It is also unnecessary to link the objective to the fulfilment of the company's general duties, which are quite wide. The objective already links to maintaining and developing an efficient and economical system. Insofar as this is a general duty of the company, there is no need to refer to it again in the clause.

The approach as drafted focuses on the policy objective—which must be the main and overriding reason for introducing the special administration—that there should be no interruption to gas or electricity networks. In other words, the lights should not go out. That is the overriding responsibility of the administrator. Insofar as licence conditions can be complied with within that, clearly there is an expectation that the administrator would ensure that they were. It is important that that overriding responsibility should be spelt out; anything else may cause confusion.

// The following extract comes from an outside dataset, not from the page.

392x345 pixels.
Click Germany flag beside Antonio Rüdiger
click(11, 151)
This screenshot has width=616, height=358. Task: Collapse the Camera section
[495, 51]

The other two amendments relate to the interests of employees in the case of energy administration. The first deals with a requirement to notify the trade unions of an application. I appreciate that there may well be a general argument for that, which my noble friend Lord Brooke may wish to pursue, but the clause follows the precedent of existing insolvency law and adapts only where necessary for the purposes of energy administration. It would be odd if such a provision were written into this kind of administration if it was not generally provided in other administration circumstances.

Clearly the employees are subject to the same protection as in any other "ordinary" administration. It will be for the company to ensure that its employees are properly informed. That is the main area of communication with the trade unions.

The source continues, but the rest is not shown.